System information A description of your system. Please provide:
- SageMaker Python SDK version:
sagemaker==1.50.10.post0 - Framework name (eg. PyTorch) or algorithm (eg. KMeans):TensorFlow
- Framework version:2.0
- Python version:
3.7.6 - CPU or GPU:CPU
- Custom Docker image (Y/N):N
Additional context
Problems comes from obtaining S3ModelArtifacts path in
\sagemaker\local\image.py
in method
def retrieve_artifacts(self, compose_data, output_data_config, job_name)
is artifact path returned using simple
return os.path.join(output_data, "model.tar.gz")

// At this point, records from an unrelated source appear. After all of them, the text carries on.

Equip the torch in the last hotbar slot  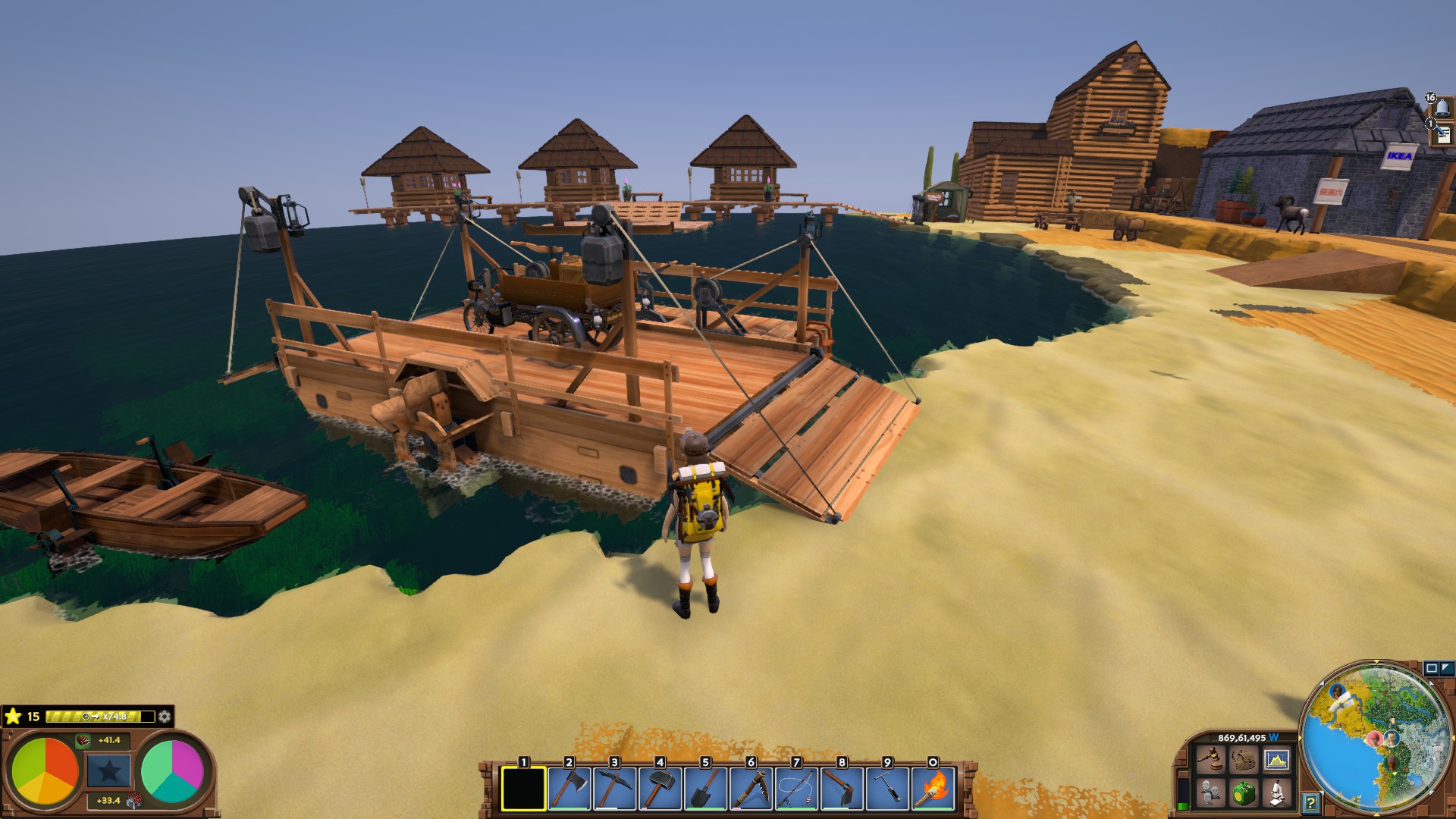pyautogui.click(x=933, y=789)
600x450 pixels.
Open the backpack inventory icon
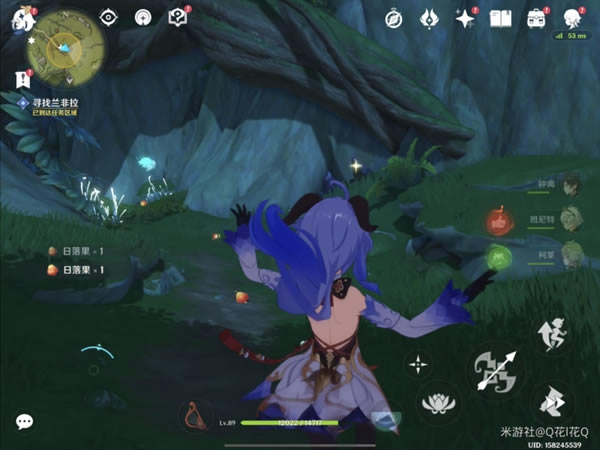click(538, 18)
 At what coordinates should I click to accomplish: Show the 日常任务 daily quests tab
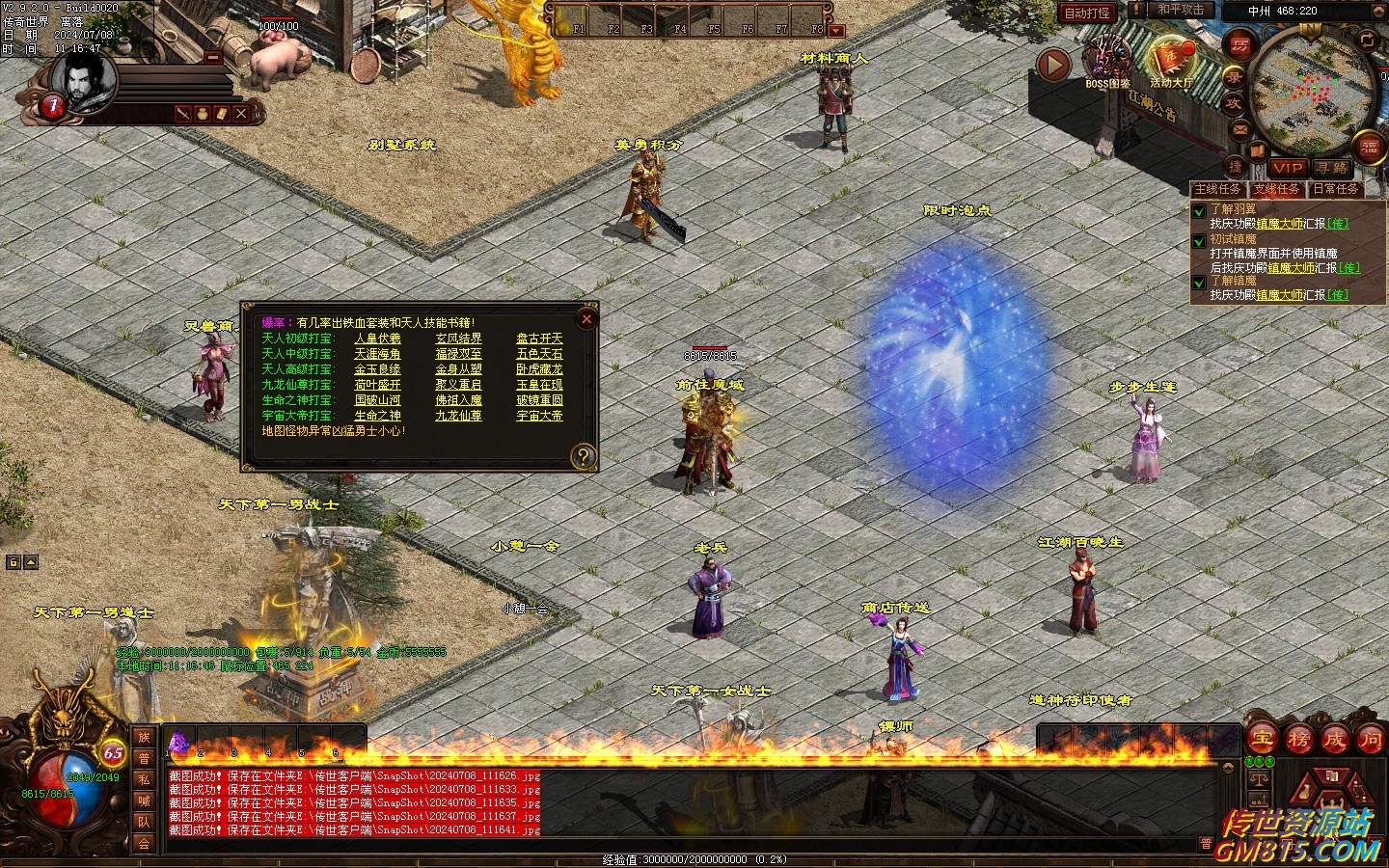point(1336,189)
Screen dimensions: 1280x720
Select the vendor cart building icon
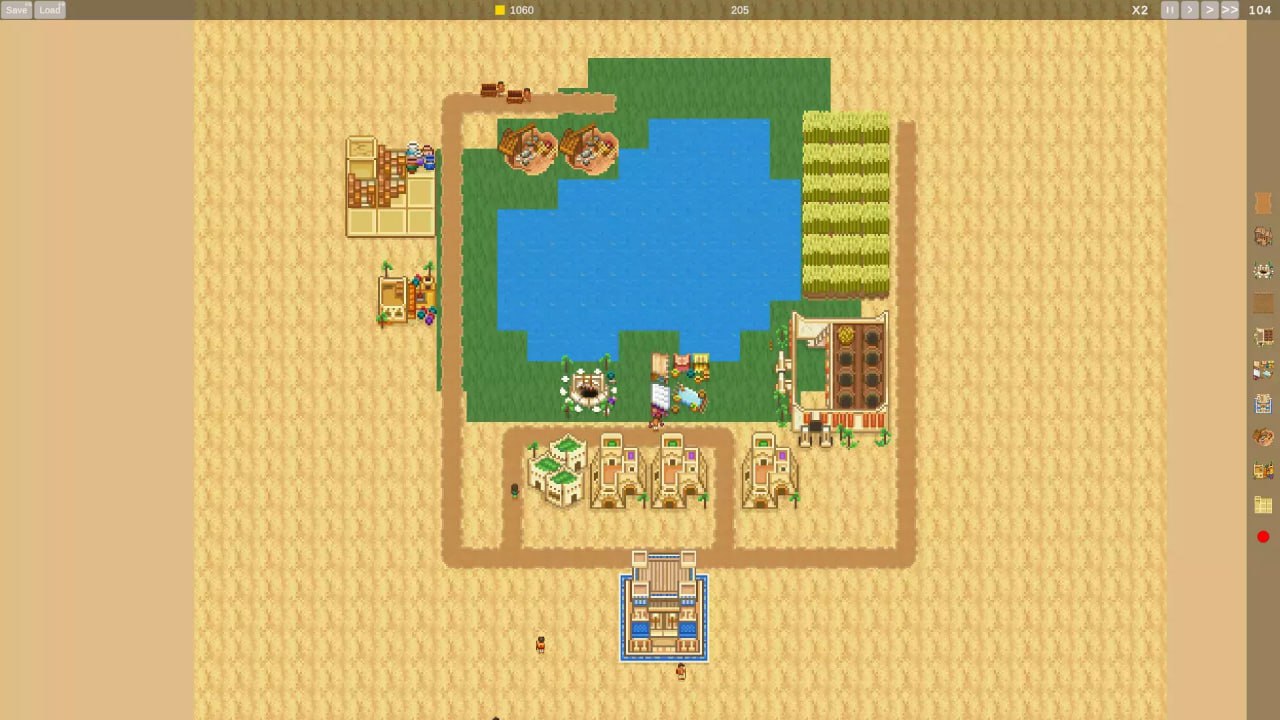[x=1263, y=470]
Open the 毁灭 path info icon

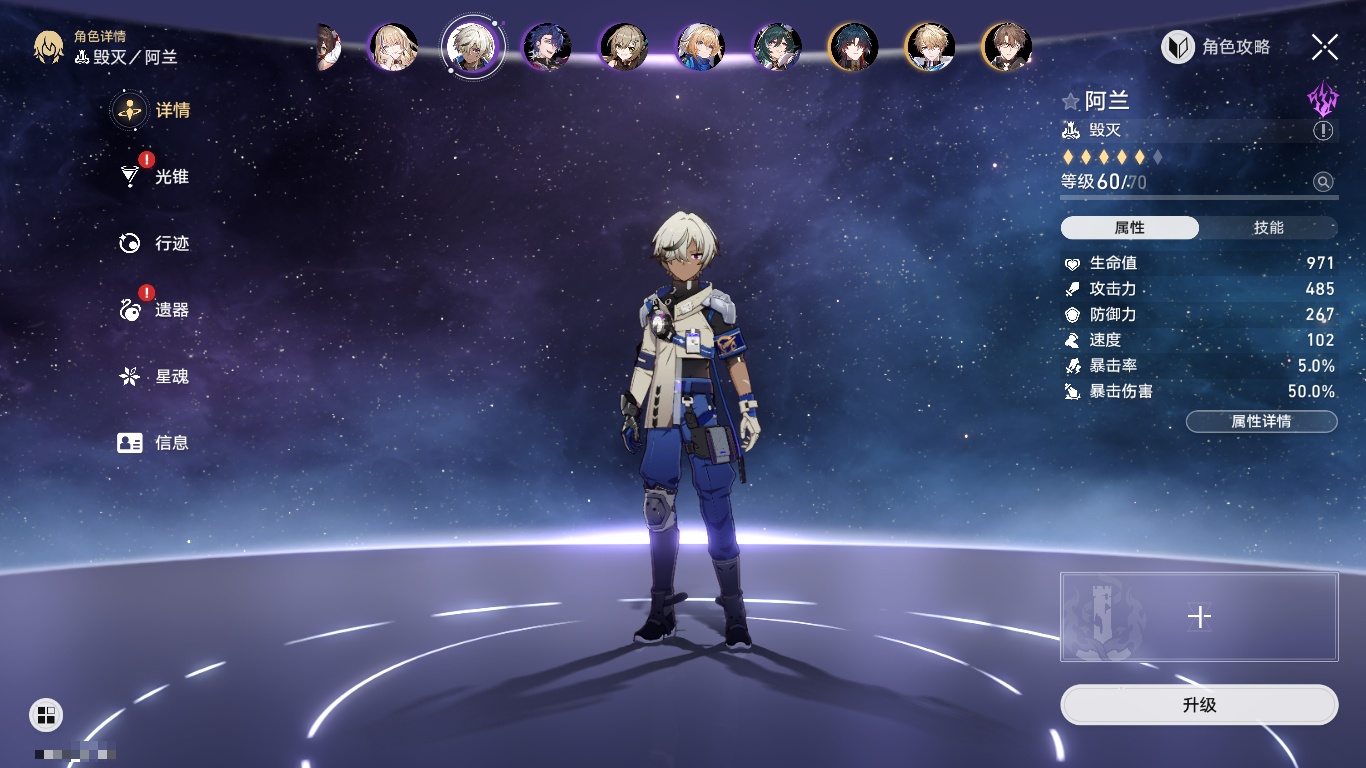tap(1323, 131)
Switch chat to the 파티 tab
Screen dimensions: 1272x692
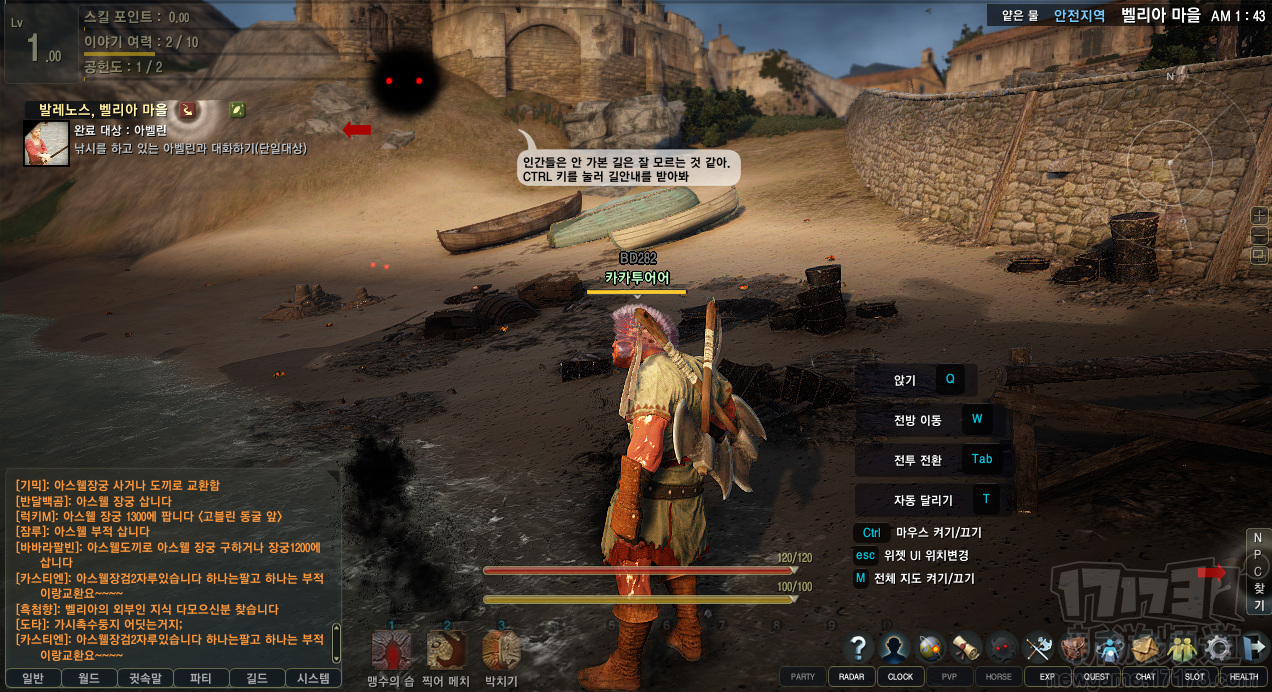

if this is called on Windows it produces something like:
../tensorflow-training-2020-02-19-15-57-14-207\model.tar.gz
when Sagemaker tries to download artifacts from S3 afterwards in
\sagemaker\utils.py
using method
def download_folder(bucket_name, prefix, target, sagemaker_session):
it fails to retrieve files calling
bucket.objects.filter(Prefix=prefix)
because of the \ in front of model.tar.gz
Thank you for submitting a detailed bug report. It appears this issue was fixed in https://github.com/aws/sagemaker-python-sdk/pull/1302, which was released in v1.50.14.
Please try updating your version of the SageMaker Python SDK.
Hi, thank you for reaction. I tried version 1.50.16.dev0 and the problem still remains. It looks like that metioned fix was for the similiar problem but in different place.
Code of the method for retrieving model artifacts ( retrieve_artifacts in sagemaker-python-sdk-master/src/sagemaker/local/image.py ) is still using return os.path.join(output_data, "model.tar.gz")
Windows Support for Local Mode has been Experimental and unfortunately has never been fully supported or tested.
Marking with a feature request label.
Could you please provide more details about your use case for using local mode? That would help us a lot when prioritizing the roadmap.
Thank you!
Could you please provide more details about your use case for using local mode? That would help us a lot when prioritizing the roadmap.
Thank you!
Hi, I thought I'd bring some more notice to this.
The use case for me is for local testing. Currently, the only way to test is by using instances, storage, etc. It's noted in the blog here which are also perfectly valid use cases for windows machines. It can take some time just to debug as well as an extra expense.